许玉嘉一下子闲了下来,这大冬天的,也不好种菜,她又不能去江南郡,每日倒是无聊的带着刘翠娘满京城的逛。
她猜测着,现在的京城,将来也应该是同一个地方,按照记忆中的那些地方一一去了,有的能对应的上,有的就不行了。
对应上的地方,她会高兴一阵,对应不上的也不生气。
倒是跟着她的刘翠娘,看着她的样子十分疑惑,嘉姐姐这高兴和不高兴的,怎么就看不出什么规律来呢?
两人这么逛着逛着,竟是逛到了城郊山上的天韵观去了。
这天韵观外面瞧着十分古朴,要不是引二人进去的那小道士说,许玉嘉都不敢相信这道观竟是皇上亲封的天下第一观。
“小道士,你刚刚在门外引我们进来,莫不是早就知道我们这时候会来?”刘翠娘疑惑问道。
那小道士嘿嘿一笑,“我当时是不知道的,但师伯知道,他让我在门外候着,等到有两位姑娘来的时候,就请进山门。
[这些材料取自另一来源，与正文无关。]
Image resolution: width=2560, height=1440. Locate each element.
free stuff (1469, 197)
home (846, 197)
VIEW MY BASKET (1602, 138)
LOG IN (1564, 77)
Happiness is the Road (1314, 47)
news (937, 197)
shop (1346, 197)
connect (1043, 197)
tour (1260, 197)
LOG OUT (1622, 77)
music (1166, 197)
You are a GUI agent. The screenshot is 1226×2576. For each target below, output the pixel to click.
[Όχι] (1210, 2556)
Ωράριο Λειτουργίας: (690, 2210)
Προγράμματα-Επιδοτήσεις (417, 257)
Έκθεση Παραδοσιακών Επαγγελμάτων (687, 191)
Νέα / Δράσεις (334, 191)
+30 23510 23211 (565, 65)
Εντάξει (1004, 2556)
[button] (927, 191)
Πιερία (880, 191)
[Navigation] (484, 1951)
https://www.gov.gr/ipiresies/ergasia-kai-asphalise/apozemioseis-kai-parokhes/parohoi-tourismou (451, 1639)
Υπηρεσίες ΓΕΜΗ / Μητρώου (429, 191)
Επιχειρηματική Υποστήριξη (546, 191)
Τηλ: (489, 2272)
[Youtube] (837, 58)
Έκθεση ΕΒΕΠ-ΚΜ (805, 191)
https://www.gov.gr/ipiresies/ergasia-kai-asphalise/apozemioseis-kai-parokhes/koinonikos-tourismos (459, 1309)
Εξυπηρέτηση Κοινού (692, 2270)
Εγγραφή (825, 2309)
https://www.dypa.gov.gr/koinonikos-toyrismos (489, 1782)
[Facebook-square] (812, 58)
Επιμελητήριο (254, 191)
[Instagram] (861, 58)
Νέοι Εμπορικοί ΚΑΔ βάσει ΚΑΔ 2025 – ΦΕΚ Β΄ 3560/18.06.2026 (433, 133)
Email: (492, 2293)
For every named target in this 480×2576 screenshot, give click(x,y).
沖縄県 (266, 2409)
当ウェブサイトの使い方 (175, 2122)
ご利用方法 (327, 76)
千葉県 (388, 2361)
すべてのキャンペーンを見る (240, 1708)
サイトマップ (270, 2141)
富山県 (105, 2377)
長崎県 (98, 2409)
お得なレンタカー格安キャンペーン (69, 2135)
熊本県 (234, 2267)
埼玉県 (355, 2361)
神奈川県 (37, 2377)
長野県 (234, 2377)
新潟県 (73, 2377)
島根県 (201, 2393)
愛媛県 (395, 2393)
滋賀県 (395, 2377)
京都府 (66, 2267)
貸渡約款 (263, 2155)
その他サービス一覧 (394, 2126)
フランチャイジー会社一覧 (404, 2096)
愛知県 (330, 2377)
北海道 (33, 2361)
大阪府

”
他说着,抬头看了许玉嘉和刘翠娘一眼,“这不,我刚好出了山门,等了还不到一炷香的时间,就见到二位姑娘了。”
许玉嘉挑眉,“那你怎么就断定,我们两个是你师伯说的人?或许你现在出去,外面还有两位姑娘呢?”
小道士自信的一摆手,“那不可能!”
他看着许玉嘉,“我师伯从没算错过!”
才说完这话,就看到一旁略过他们,匆忙进门的道士。
刘翠娘看着那人,疑惑问道,“他这么着急,是什么事儿啊?”
许玉嘉笑道,“问问不就知道了。”
小道士认得那人,那是守门的洒扫道士,他喊住人问道,“你这般匆忙是何事?”
洒扫道士看了小道士一眼,朝他作了个揖,“门外有二位姑娘求见天澜道长。”
小道士一愣,马上就想起了刚刚许玉嘉说的话来。
他瞥了许玉嘉一眼,心里想着,莫非自己当真接错人了?
“师父怎么是谁想见就都能见的吗?”他冷着声音看向那洒扫道士。
可那洒扫道士却是一脸的为难,“可是,可是门外的,是四公主和八公主……”
他说着,声音弱了下去。
见两人谁也不说话,就这么站着,许玉嘉咳嗽一声,“既然是公主殿下,那小师父还是快些去禀报天澜道长的好。”